* Extract provided:
Pressure is put on the priests and Father Alvito has to give Blackthorne his old rutter. Alvito remarks to the captain: "You are becoming Japanese." He also says that since war is coming between Lord Toranaga and Lord Ishido he better leave before it's too late. Blackthorne just sarcastically says: "And leave before the Black Ship arrives?"
The time for leaving has arrived. Lord Buntaro will lead the procession out of Ishido's castle. Lord Toranaga disguises himself as a woman with a huge hat in order to escape from the castle because Ishido does not want him to leave. Toranaga's samurai wear brown uniforms and Lord Ishido's men wear gray. The grays start searching the palanquins (little cabins with sliding doors carried on a pole by two men, one in the front and one in the back). Anjin starts to act as if he had gone totally crazy to create a diversion so Lord Toranaga's palanguin will not be checked. Many times the grays are close to killing Anjin because of his behavior. One time Mariko shields Anjin with her body from an arrow from an archer. But Anjin is able to keep the act going until the procession is out of the castle. Mariko tells Anjin that he is a brave man. And he thanks her for shielding him.
The procession is ambushed while going through a seemingly deserted village. A number of casualties are taken by both sides, but the procession is safe. They decide to split the procession. Lord Toranaga gives one of his old generals a letter to give to Lord Ishido. It is Toranaga's resignation letter from the Council of Regents. Now there will only be four regents, when five are needed for decision-making.

* Given material:
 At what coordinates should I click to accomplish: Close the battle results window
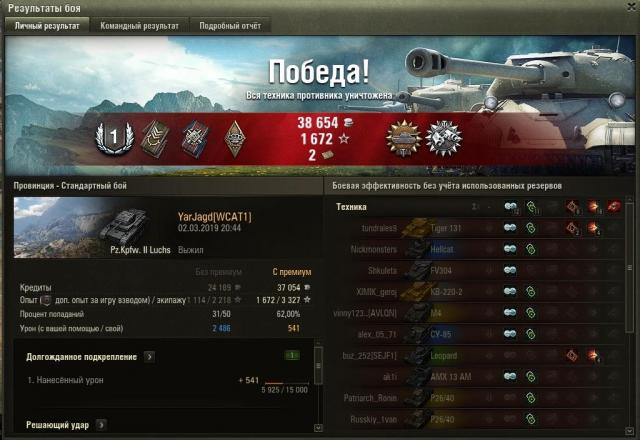coord(628,8)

* What is asked:
(A) In the plot summary, what color do Lord Ishido's men wear?
(B) Using the plot summary, explain why Anjin acts as if he had gone totally crazy during the procession.
The material comes from a separate source.

* In response:
(A) Gray.

(B) He acts crazy to create a diversion. The goal is that the grays will not check Lord Toranaga's palanquin, since Toranaga is escaping in disguise.